“Ah. Just the ticket. Nanny always said sweet tea was just the thing for frayed nerves.” – Violet, Dowager Countess of Grantham, played by Dame Maggie Smith
Admittedly I drank the tea (drank the koolaid?) that is part and parcel of current pop culture : the television series Downton Abbey. I confess to having come to the series late, only this past Fall when testing our our library’s new Roku device. The Potwn binge watching habits have migrated from “Breaking Bad” to “Walking Dead” to “House of Cards”. Each time, we binge watch up to the most recent season then find ourselves mourning a loss while waiting for the current installment to become available.
Sadly, the teapot is almost empty as the final Downton Abbey’s final season airs in North America on January 3, 2016. Over 120 million viewers worldwide in more than 200 countries have followed the trials and tribulations of the Crowley family and their servants. Amongst its fans is a rather famous one, a real royal duchess, who paid a visit in 2015 to its downstairs Ealing Studios set.
In preparation for watching the final season, I enjoyed looking at Downton Abbey: A Celebration. It is a sumptuous overview of Downton Abbey, or Highclere Castle in real life, with its characters from upstairs, downstairs and beyond. Alastair Bruce, the historical advisor to Downton Abbey, is featured in the film, The Manners of Downton Abbey, a fascinating behind-the-scenes look at the etiquette of the nobility, with interviews with leading cast members. Mirroring the upstairs, the downstairs household staff also had their own rules, but theirs were needed in order to discharge their duties correctly and with efficiency, thus ensuring the smooth running of the household.
For a taste of England in the 1920s, the era in which season six is set, you might enjoy the memoirs of a 1920s kitchen maid as well as the fashions of the time.

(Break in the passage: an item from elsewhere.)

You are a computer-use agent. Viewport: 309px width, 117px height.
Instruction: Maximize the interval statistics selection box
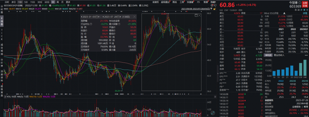tap(196, 15)
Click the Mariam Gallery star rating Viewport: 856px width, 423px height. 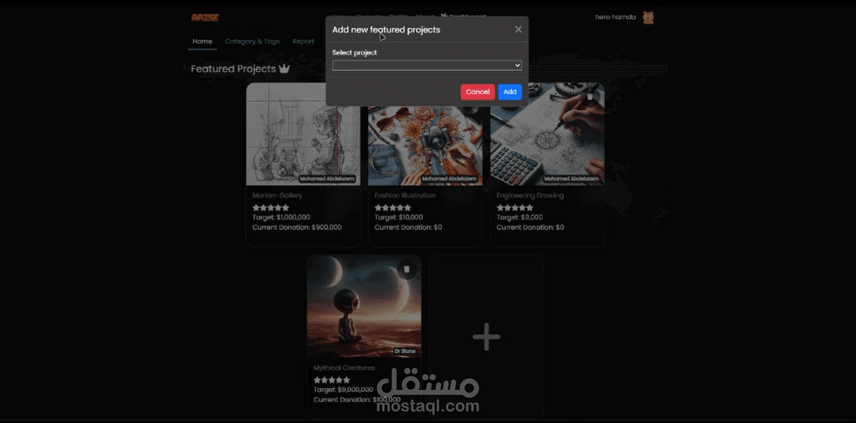tap(270, 208)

Inevitably, season six will come to an end, and a cuppa of tea and treats might calm any frayed nerve. Victorian cookery writer Mrs. Beeton wrote a book of household management, which was an important guide for Downton Abbey‘s food stylist Lisa Heathcote. It might be fun to try some updated versions of Mrs. Beeton’s recipes, as well as those used for the royal tea table, and at the London Ritz, and serve them on lovely china.

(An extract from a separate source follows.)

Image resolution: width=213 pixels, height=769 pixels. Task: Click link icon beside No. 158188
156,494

When the sixth season of Downton Abbey concludes, its creator Julian Fellowes is planning a prequel, The Gilded Age, about the courtship of Lord and Lady Grantham. Until that next cup of tea, you might enjoy trying these:
And for those of you who have never either never watched an episode of this PBS program (or you live under a rock), dropped by the Lagrange Library to borrow Downton Abbey episodes from our DVD collection or one of our circulating Roku devices. Drop by my office and I will throw in a few tea sachets of Earl Grey to get you started.